7 Improving GRPO for reinforcement learning
This chapter covers
- Interpreting training curves and evaluation metrics
- Preventing the model from exploiting the reward signal
- Extending task-correctness rewards with additional response-formatting rewards
Previously, we implemented the GRPO algorithm for reinforcement learning with verifiable rewards (RLVR) end to end. Now, as shown in figure 7.1, we pick up from that baseline and focus on what happens when we run longer training.
Figure 7.1 A mental model of the topics covered in this book. This chapter provides a deeper coverage of the GRPO algorithm for reinforcement learning with verifiable rewards.

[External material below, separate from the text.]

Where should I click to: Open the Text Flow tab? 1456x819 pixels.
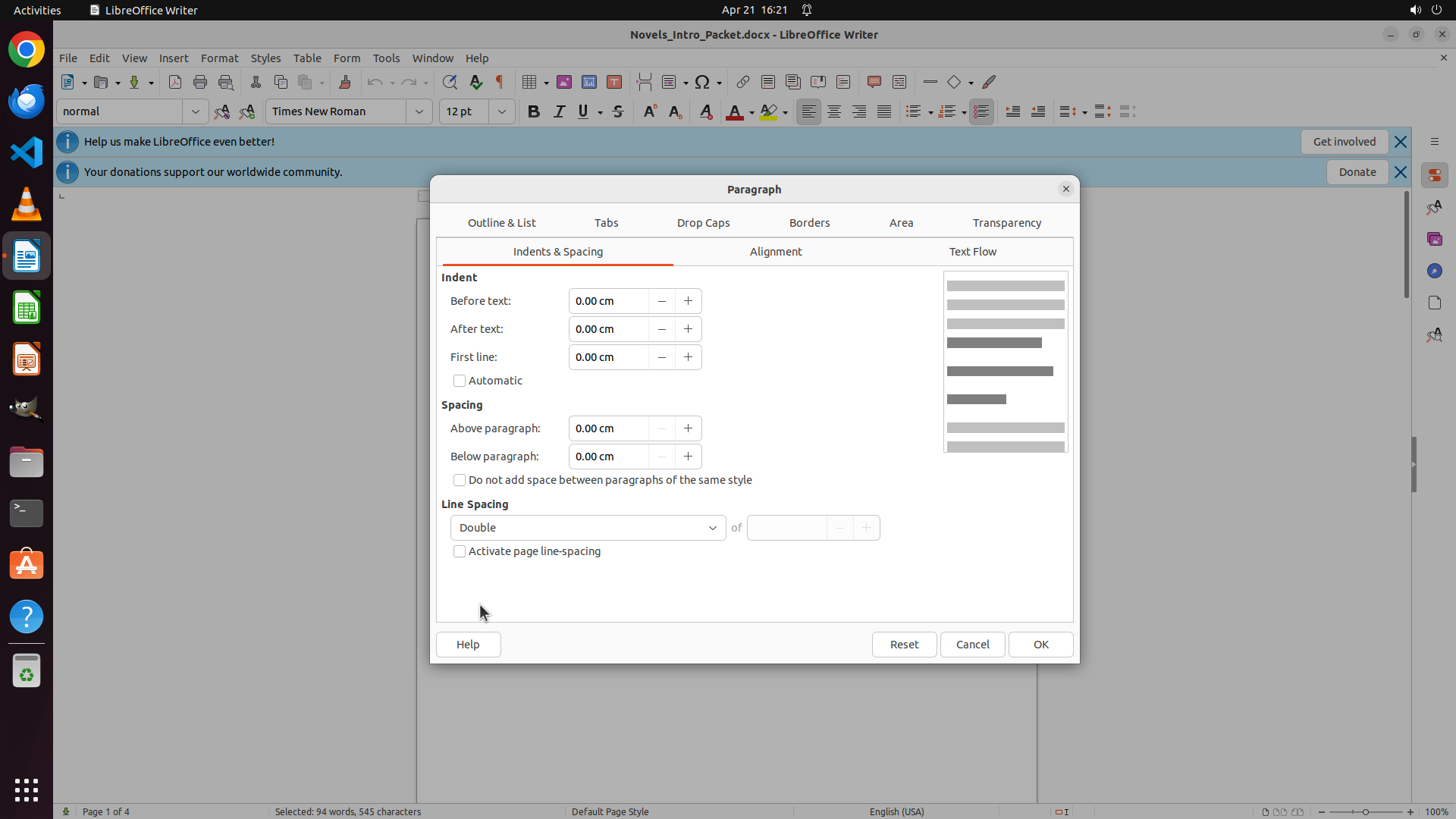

In particular, we will discuss which metrics are worth tracking (beyond reward and accuracy), how to spot failure modes early, and why training can become unstable even when the code is "correct." We then introduce practical GRPO extensions and fixes used in reasoning-model training.
7.1 Improving GRPO
After implementing GRPO (group relative policy optimization) in the previous chapter, we now revisit and analyze the training run more thoroughly. Also, we discuss a collection of practical tips and algorithmic choices that become important in real training runs. These topics are summarized in the chapter overview in figure 7.2.
Figure 7.2 A chapter overview showing the different topics being covered in this chapter.